I have troubles understanding what problems may cause the occasional hangs that the server gets due to sudden high load spikes. I am not a system administrator (I'm a PHP programmer) but since the official sysadmin is quite lacking on effort I'm asked to find a solution myself.

The server runs on a Debian Lenny and serves via apache a wordpress + vbulletin based site with 40-60k visits/day. Having done all the application-side optimization I could, we got to the situation where the site runs smoothly even for weeks, then it trips on something that makes the server load jump up to 80+. Stopping apache to restart it helps, but it usually calms down by itself, if given enough time. It can "crash" twice in a day, or see no problems for weeks. It seems to be totally random.
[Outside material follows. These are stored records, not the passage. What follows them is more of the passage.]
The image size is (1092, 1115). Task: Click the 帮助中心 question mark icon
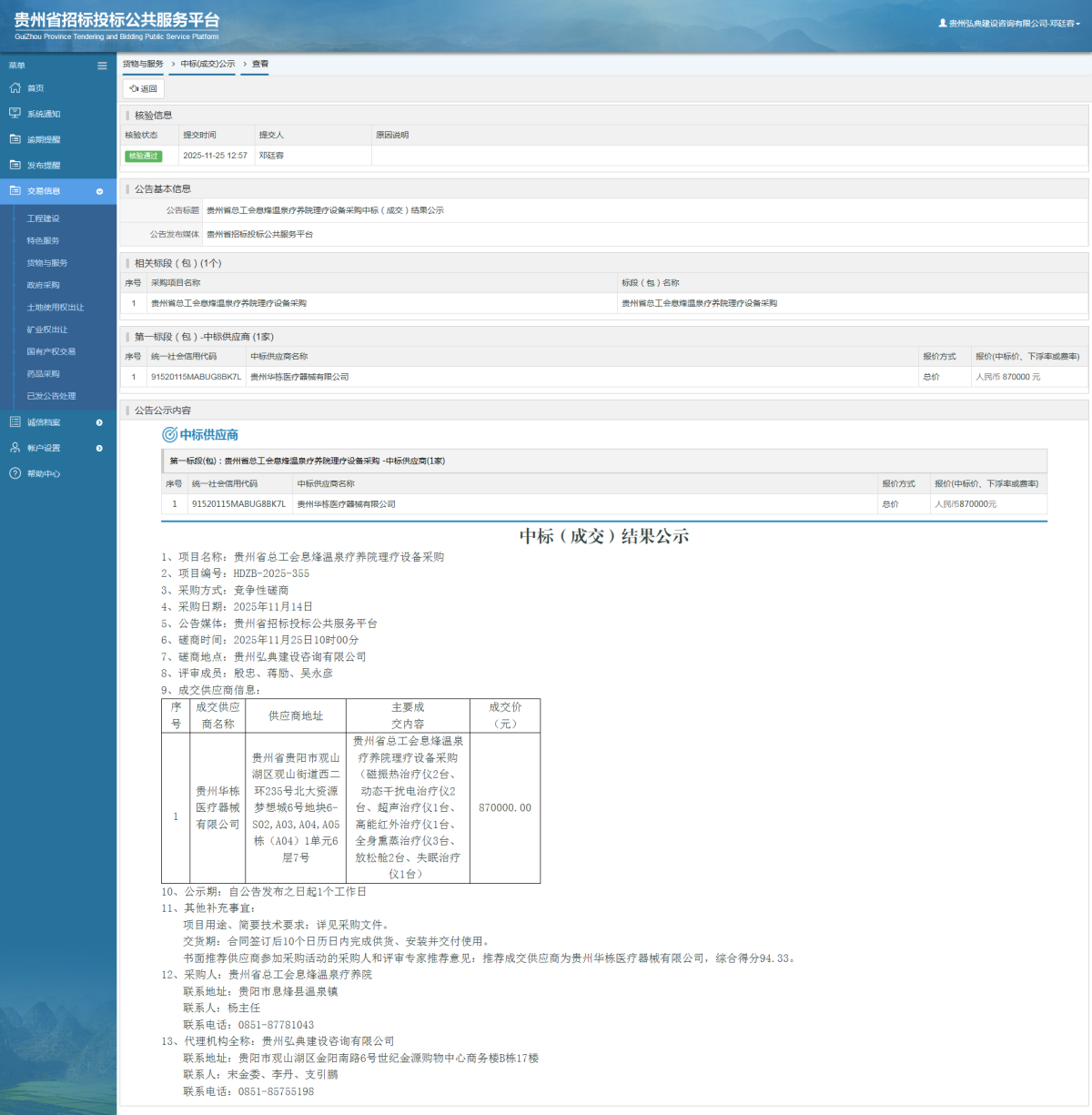[15, 473]
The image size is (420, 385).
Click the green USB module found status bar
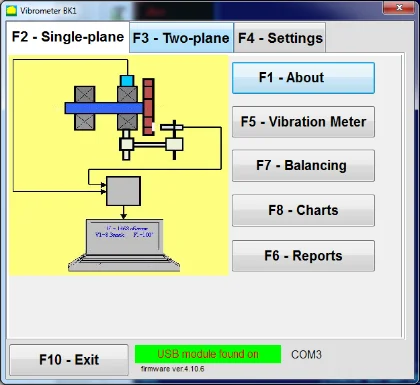click(x=208, y=354)
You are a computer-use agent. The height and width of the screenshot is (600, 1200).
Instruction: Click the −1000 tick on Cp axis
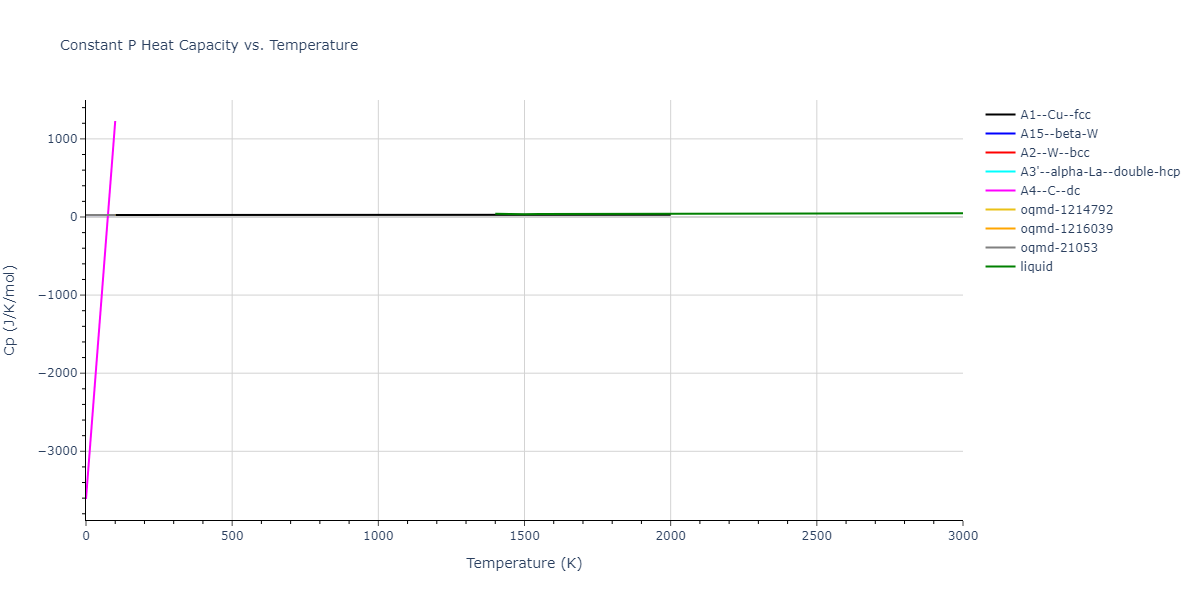(x=56, y=295)
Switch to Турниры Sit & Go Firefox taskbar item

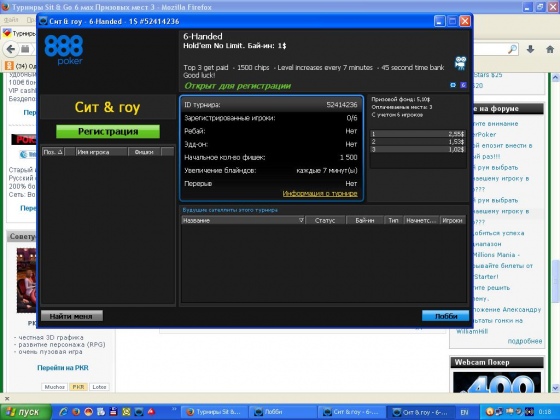point(215,412)
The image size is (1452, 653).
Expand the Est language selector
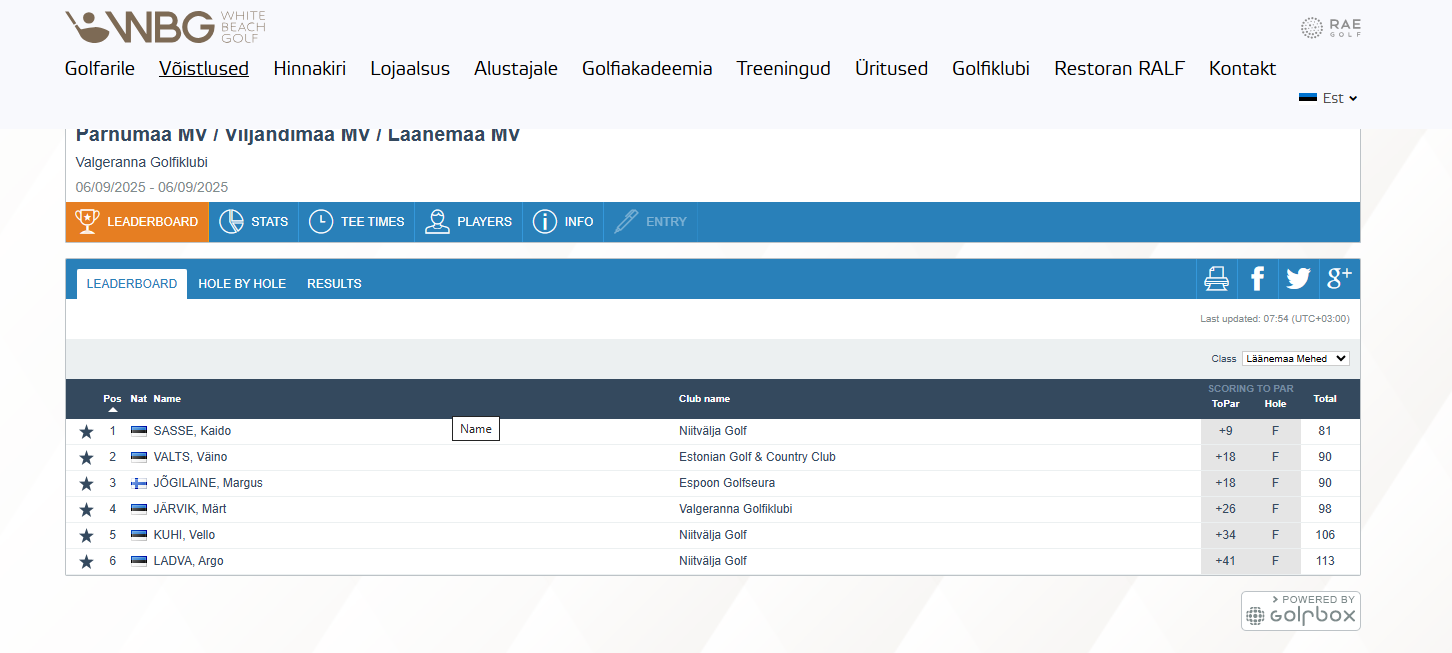pos(1328,98)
One weird specific thing happened though. I was warned of a strange behavior and after inspection I found the .htaccess file changed to redirect traffic coming from search engines to some external site. I checked the code and every plugin (all up to date) and finally tried the "hard way" chowning .htaccess to root.root. The weird part is that when another issue came up, I found that file changed back to be owned by the user assigned to the website virtualhost. I understand there is no way for this to happen just via some web exploit, or am I mistaken?

How can I find the cause of this high load spikes?
What can explain a root.root file changing permissions, other that someone with root access doing it?
Could these two things be linked to some kind of attack?

Best Answer

Regarding the Apache issue, one possible cause is that your MaxClient/MaxServer setting is too high. When you get spike in traffic you use up all your RAM and cause Apache to start using swap which will very quickly kill your performance. Next time you have the issue check the output of top/free and see if any swap is being used. If it is try reducing the MaxClient/MaxServer values.

I also had an issue with Apache 1.3 where some connections wouldn't ever close and after a few days there would 90% of the connections doing nothing leaving not clients for handling incoming new connections. I solved it by simply restarting Apache each day. From the sounds of it you don't have enough traffic or time between issues for this to be a likely cause.